What is being asked:
Search the records below for "computer"; copy each line that has it.

Available records:
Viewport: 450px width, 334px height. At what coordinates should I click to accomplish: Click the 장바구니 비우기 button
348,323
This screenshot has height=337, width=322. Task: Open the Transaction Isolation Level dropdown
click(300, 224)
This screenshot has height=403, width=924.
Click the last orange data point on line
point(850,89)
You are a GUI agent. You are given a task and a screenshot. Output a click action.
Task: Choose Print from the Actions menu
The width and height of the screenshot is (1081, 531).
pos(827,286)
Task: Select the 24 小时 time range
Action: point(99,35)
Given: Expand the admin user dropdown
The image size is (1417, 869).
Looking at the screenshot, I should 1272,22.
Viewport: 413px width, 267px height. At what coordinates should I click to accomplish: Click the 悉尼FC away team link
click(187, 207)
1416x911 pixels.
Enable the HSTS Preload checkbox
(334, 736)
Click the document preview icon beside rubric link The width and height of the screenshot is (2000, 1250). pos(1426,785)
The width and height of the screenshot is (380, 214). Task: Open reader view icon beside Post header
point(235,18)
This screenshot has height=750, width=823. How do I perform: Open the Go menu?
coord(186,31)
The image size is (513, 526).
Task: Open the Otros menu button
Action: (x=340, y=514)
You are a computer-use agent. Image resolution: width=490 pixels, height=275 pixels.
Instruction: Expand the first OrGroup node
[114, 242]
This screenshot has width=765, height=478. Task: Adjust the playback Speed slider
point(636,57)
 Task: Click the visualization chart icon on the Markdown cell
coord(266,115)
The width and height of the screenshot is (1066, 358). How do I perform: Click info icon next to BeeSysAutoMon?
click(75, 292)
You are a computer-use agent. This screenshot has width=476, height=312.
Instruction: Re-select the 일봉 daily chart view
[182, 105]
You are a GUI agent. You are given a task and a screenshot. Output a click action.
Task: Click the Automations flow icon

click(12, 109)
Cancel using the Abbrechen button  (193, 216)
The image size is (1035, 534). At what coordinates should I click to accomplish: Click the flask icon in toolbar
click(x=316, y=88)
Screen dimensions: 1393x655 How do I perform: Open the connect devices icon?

Answer for the task:
You are a computer-use agent. Image resolution: width=490 pixels, height=275 pixels.
You are a computer-use agent. This screenshot has width=476, height=312.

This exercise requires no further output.